**About this task:**
Output the data as it stands. Each line must match exactly.

[Collected data]
Start of Block
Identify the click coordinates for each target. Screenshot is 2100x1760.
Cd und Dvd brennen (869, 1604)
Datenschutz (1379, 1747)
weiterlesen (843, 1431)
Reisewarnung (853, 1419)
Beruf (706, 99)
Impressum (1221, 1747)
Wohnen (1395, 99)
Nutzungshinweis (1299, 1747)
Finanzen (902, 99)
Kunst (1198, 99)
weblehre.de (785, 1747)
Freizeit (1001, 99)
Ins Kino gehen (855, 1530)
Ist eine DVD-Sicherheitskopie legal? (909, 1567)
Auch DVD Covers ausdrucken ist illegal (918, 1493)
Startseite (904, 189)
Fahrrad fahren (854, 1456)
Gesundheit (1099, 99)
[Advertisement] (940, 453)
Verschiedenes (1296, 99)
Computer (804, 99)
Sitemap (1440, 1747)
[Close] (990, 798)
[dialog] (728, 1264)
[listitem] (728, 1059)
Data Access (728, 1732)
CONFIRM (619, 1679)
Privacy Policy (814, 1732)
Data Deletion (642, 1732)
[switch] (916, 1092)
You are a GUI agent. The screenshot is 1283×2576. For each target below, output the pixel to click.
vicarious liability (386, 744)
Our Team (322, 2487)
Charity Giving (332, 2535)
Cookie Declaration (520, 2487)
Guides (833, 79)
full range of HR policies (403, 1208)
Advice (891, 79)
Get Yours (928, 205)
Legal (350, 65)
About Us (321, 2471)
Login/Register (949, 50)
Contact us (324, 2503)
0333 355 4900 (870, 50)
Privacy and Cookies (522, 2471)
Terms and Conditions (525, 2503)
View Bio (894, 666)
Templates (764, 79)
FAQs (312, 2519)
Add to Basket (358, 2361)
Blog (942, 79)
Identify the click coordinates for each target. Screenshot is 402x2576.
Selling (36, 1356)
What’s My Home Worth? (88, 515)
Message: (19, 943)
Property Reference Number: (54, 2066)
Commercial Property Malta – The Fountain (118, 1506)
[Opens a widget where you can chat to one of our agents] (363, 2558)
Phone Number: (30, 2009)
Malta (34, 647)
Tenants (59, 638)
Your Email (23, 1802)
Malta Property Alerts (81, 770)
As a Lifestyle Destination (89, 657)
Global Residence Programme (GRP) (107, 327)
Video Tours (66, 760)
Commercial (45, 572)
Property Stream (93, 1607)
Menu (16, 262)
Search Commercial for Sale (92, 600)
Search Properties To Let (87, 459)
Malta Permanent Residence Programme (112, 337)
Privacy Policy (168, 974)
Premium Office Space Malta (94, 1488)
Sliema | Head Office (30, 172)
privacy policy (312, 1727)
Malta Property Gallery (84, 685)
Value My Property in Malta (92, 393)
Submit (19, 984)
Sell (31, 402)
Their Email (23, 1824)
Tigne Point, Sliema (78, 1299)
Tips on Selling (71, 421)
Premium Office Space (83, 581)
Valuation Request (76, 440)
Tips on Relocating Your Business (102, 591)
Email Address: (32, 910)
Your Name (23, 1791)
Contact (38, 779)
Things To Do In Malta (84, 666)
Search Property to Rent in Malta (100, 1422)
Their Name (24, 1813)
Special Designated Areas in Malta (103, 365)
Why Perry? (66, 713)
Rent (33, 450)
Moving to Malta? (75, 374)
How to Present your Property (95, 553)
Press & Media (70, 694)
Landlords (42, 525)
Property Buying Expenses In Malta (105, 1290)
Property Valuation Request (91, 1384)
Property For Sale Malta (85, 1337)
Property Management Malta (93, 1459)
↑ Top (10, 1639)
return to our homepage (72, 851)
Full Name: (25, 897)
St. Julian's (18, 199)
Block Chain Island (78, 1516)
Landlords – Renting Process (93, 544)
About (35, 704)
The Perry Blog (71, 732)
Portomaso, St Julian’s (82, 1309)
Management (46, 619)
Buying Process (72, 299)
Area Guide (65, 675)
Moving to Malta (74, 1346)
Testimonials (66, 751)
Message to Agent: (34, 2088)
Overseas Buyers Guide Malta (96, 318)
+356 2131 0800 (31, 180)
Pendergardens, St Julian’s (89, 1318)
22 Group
End of Block
**Task result:**
Identify the click coordinates for each target. Screenshot is 2100x1760.
Cd und Dvd brennen (869, 1604)
Datenschutz (1379, 1747)
weiterlesen (843, 1431)
Reisewarnung (853, 1419)
Beruf (706, 99)
Impressum (1221, 1747)
Wohnen (1395, 99)
Nutzungshinweis (1299, 1747)
Finanzen (902, 99)
Kunst (1198, 99)
weblehre.de (785, 1747)
Freizeit (1001, 99)
Ins Kino gehen (855, 1530)
Ist eine DVD-Sicherheitskopie legal? (909, 1567)
Auch DVD Covers ausdrucken ist illegal (918, 1493)
Startseite (904, 189)
Fahrrad fahren (854, 1456)
Gesundheit (1099, 99)
[Advertisement] (940, 453)
Verschiedenes (1296, 99)
Computer (804, 99)
Sitemap (1440, 1747)
[Close] (990, 798)
[dialog] (728, 1264)
[listitem] (728, 1059)
Data Access (728, 1732)
CONFIRM (619, 1679)
Privacy Policy (814, 1732)
Data Deletion (642, 1732)
[switch] (916, 1092)
You are a GUI agent. The screenshot is 1283×2576. For each target below, output the pixel to click.
vicarious liability (386, 744)
Our Team (322, 2487)
Charity Giving (332, 2535)
Cookie Declaration (520, 2487)
Guides (833, 79)
full range of HR policies (403, 1208)
Advice (891, 79)
Get Yours (928, 205)
Legal (350, 65)
About Us (321, 2471)
Login/Register (949, 50)
Contact us (324, 2503)
0333 355 4900 (870, 50)
Privacy and Cookies (522, 2471)
Terms and Conditions (525, 2503)
View Bio (894, 666)
Templates (764, 79)
FAQs (312, 2519)
Add to Basket (358, 2361)
Blog (942, 79)
Identify the click coordinates for each target. Screenshot is 402x2576.
Selling (36, 1356)
What’s My Home Worth? (88, 515)
Message: (19, 943)
Property Reference Number: (54, 2066)
Commercial Property Malta – The Fountain (118, 1506)
[Opens a widget where you can chat to one of our agents] (363, 2558)
Phone Number: (30, 2009)
Malta (34, 647)
Tenants (59, 638)
Your Email (23, 1802)
Malta Property Alerts (81, 770)
As a Lifestyle Destination (89, 657)
Global Residence Programme (GRP) (107, 327)
Video Tours (66, 760)
Commercial (45, 572)
Property Stream (93, 1607)
Menu (16, 262)
Search Commercial for Sale (92, 600)
Search Properties To Let (87, 459)
Malta Permanent Residence Programme (112, 337)
Privacy Policy (168, 974)
Premium Office Space Malta (94, 1488)
Sliema | Head Office (30, 172)
privacy policy (312, 1727)
Malta Property Gallery (84, 685)
Value My Property in Malta (92, 393)
Submit (19, 984)
Sell (31, 402)
Their Email (23, 1824)
Tigne Point, Sliema (78, 1299)
Tips on Selling (71, 421)
Premium Office Space (83, 581)
Valuation Request (76, 440)
Tips on Relocating Your Business (102, 591)
Email Address: (32, 910)
Your Name (23, 1791)
Contact (38, 779)
Things To Do In Malta (84, 666)
Search Property to Rent in Malta (100, 1422)
Their Name (24, 1813)
Special Designated Areas in Malta (103, 365)
Why Perry? (66, 713)
Rent (33, 450)
Moving to Malta? (75, 374)
How to Present your Property (95, 553)
Press & Media (70, 694)
Landlords (42, 525)
Property Buying Expenses In Malta (105, 1290)
Property Valuation Request (91, 1384)
Property For Sale Malta (85, 1337)
Property Management Malta (93, 1459)
↑ Top (10, 1639)
return to our homepage (72, 851)
Full Name: (25, 897)
St. Julian's (18, 199)
Block Chain Island (78, 1516)
Landlords – Renting Process (93, 544)
About (35, 704)
The Perry Blog (71, 732)
Portomaso, St Julian’s (82, 1309)
Management (46, 619)
Buying Process (72, 299)
Area Guide (65, 675)
Moving to Malta (74, 1346)
Testimonials (66, 751)
Message to Agent: (34, 2088)
Overseas Buyers Guide Malta (96, 318)
+356 2131 0800 (31, 180)
Pendergardens, St Julian’s (89, 1318)
22 Group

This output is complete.